2.6.1 Notification to Affected Individuals
If applicable, a privacy breach notice will be provided by the firm to affected individuals and must include:
- A description of the circumstances of the breach.
- The date the breach occurred or the period over which it occurred, or, if specific dates are unknown, an approximation of the dates.
- A description of the personal information affected, as far as it can be determined.
- A description of the measures the practice has implemented to reduce the risks of harm resulting from the breach.
- A description of the measures affected individuals could take to reduce or mitigate harm resulting from the breach.
- Contact information for individuals to inquire further about the breach.
2.6.2 Notification to Regulatory Bodies for RRPG/RPS Breaches
- Submit a notice to the Commission d’accès à l’information (CAI) by downloading the Security Incident Report Form for personal information breaches from the CAI website.
- Submit a notice to the Office of the Privacy Commissioner of Canada (federal) using the PIPEDA Breach Report form.
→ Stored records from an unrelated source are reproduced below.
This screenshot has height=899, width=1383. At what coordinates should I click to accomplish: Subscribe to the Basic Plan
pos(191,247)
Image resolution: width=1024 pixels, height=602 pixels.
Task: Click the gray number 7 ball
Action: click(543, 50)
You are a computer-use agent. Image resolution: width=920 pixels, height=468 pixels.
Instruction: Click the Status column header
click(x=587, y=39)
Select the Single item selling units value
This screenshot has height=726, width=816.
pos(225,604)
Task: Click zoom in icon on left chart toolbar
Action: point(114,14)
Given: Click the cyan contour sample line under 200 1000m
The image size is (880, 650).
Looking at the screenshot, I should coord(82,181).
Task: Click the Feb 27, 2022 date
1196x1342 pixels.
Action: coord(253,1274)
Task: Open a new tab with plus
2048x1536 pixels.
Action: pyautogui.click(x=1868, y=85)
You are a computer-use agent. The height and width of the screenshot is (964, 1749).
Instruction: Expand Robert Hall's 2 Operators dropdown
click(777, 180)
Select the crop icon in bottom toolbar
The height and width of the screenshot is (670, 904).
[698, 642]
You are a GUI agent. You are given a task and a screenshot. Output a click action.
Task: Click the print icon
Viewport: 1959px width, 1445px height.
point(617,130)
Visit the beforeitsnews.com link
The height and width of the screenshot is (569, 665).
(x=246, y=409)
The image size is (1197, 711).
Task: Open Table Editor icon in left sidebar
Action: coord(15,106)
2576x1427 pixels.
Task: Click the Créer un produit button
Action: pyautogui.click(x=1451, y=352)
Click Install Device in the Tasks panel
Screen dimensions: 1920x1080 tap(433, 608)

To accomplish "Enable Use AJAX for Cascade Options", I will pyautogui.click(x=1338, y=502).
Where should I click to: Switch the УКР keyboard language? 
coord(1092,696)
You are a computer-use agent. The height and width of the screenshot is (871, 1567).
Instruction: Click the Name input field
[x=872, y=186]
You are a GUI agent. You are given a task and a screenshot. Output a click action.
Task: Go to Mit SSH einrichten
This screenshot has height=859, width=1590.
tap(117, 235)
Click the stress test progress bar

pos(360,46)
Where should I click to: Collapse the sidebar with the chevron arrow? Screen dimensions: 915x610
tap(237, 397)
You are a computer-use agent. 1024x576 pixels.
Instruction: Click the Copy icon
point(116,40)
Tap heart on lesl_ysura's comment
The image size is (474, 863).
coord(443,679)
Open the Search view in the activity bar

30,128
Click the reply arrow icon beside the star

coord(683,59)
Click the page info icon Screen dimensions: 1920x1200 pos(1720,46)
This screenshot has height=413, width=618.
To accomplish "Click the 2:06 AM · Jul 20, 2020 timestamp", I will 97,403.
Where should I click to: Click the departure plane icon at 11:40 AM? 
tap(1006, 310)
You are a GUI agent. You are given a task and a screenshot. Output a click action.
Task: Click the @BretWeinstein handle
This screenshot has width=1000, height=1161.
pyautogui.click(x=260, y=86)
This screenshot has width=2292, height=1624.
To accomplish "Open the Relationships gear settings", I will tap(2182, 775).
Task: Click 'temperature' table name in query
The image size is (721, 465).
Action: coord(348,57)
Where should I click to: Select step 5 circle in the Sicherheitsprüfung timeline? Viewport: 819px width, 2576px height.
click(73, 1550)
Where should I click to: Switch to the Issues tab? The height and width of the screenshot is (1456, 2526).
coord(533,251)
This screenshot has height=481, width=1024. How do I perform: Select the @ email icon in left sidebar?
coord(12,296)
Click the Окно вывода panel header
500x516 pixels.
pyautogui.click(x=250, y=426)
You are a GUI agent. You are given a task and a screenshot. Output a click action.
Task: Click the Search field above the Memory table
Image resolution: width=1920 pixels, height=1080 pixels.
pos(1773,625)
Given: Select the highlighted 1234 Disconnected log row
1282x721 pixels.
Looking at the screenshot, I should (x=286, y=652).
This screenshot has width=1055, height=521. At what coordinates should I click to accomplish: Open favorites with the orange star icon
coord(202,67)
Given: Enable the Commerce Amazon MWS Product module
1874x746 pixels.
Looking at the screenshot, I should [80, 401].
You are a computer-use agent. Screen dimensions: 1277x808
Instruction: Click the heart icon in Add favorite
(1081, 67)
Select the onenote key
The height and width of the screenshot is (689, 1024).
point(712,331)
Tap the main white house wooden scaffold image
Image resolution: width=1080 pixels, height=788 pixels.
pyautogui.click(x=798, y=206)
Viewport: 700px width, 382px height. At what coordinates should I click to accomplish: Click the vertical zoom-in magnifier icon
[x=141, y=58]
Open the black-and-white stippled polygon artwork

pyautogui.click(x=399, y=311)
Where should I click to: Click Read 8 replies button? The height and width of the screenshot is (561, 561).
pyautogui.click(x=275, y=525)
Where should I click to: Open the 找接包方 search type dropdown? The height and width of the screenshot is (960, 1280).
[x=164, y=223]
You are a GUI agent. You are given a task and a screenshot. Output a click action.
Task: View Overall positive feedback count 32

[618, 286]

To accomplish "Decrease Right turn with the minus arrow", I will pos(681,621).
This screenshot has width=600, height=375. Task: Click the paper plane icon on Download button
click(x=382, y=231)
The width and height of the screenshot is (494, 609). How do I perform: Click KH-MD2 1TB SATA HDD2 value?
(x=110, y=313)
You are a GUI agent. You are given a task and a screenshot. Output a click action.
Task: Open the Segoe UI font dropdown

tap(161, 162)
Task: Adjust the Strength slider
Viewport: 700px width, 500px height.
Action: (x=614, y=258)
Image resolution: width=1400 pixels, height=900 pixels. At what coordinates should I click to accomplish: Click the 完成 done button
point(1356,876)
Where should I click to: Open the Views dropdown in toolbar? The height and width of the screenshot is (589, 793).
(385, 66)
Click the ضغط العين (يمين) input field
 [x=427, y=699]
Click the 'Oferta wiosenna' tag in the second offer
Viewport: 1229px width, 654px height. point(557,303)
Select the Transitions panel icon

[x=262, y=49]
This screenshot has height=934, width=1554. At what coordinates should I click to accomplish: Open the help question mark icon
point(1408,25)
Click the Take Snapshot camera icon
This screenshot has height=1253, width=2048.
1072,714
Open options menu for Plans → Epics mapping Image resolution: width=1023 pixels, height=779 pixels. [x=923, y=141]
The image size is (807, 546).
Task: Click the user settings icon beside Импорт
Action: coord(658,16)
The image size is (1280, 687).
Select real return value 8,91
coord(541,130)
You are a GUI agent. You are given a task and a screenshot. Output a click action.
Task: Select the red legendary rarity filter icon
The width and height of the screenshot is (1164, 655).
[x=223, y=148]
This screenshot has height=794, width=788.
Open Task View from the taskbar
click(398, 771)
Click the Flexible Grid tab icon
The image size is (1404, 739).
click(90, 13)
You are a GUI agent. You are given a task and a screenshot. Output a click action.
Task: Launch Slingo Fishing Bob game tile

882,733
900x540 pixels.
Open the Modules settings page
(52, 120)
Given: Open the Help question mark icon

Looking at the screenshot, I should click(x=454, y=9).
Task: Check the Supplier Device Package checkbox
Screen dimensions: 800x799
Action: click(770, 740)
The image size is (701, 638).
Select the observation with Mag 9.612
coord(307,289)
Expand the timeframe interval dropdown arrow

- British Columbia – The law recommends reporting to the Office of the Privacy Commissioner if there is a real risk of serious harm. To determine if a notice is required, refer to the Privacy Breach Checklist from British Columbia.
- Submit a notice to the Office of the Information and Privacy Commissioner of Alberta using its Privacy Breach Report form.
2.7 Control Measure Improvement
Review all processes, system updates, and employee training, then make improvements as needed to prevent further incidents. As outlined in section 2.4 "Documentation Process," evaluate control measures that can be improved to minimize future risks and implement new control measures needed to address those risks.